Further, the structure of the multitask fully-convolution watermark segmentation network is specifically as follows:

the backbone network comprises 7 convolution groups, and each convolution group comprises a plurality of convolution operations;

the first 5 convolution groups respectively comprise 2 convolution layers, 3 convolution kernels and 64 convolution kernels, 128 convolution kernels, 256 convolution kernels, 512 kernels and 512 kernels, the convolution kernels are respectively 64 convolution kernels, 128 convolution kernels, 256 convolution kernels, 512 kernels and 512 kernels, each convolution layer is followed by a Batchnormalization layer and a ReLU activation layer, and each convolution group is followed by a maximum pooling layer with the step length of 2;

the 6 th convolution group and the 7 th convolution group respectively comprise 1 convolution layer, the convolution layer is followed by a ReLU activation layer and a 50% Dropout layer, the sizes of convolution kernels are respectively 7 and 1, and the number of the convolution kernels is 4096.

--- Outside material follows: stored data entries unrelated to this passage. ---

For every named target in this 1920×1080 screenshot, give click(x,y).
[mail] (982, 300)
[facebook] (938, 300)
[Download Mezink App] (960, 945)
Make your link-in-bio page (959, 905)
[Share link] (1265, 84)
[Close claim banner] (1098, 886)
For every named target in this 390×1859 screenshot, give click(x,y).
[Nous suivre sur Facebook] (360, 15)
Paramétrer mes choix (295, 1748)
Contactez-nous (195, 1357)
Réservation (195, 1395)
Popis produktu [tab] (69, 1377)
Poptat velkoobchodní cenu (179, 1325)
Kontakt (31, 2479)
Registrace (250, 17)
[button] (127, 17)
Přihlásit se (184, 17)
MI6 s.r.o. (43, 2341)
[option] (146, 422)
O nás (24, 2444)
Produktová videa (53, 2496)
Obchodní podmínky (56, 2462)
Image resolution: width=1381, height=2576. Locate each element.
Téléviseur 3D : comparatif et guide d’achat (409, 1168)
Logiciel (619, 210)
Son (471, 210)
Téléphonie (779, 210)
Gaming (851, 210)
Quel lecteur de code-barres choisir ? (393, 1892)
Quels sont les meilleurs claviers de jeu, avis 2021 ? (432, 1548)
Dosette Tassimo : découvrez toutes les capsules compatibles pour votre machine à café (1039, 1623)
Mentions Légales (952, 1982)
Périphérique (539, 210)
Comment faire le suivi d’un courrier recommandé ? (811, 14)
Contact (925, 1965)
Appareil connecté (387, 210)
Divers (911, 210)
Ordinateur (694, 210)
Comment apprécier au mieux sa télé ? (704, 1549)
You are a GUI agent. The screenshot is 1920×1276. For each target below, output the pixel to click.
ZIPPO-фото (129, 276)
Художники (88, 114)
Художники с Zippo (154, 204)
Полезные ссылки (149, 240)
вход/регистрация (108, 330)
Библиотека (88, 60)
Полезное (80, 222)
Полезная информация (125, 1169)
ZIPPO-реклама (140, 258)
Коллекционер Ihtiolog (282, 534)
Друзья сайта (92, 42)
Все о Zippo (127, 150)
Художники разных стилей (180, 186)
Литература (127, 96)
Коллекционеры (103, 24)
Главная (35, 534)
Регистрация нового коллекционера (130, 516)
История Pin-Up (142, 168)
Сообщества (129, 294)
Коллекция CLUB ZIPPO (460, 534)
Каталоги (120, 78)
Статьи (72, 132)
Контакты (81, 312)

Further, the multitask full-convolution watermark segmentation network further comprises two output branches, the two output branches have the same structure, and the specific structure is as follows:

after the backbone network, a convolution layer with convolution kernel size of 1 and convolution kernel number of 2 and an upsampling layer with upsampling factor of 2 are connected, and the layer is called x 1;

the 4 th maximum pooling layer is followed by convolution layers with convolution kernel size of 1 and convolution kernel number of 2 and a Crop layer which is called x 2;

adding x1 and x2 according to elements, then connecting an upsampling layer with an upsampling factor of 2, and connecting a convolution layer with a convolution kernel size of 1 and a convolution kernel number of 2 and a Crop layer after the 3 rd maximum pooling layer, wherein the Crop layer is called x 3;

x2 and x3 are added element by element, followed by an upsampling layer with an upsampling factor of 8 and a Crop layer.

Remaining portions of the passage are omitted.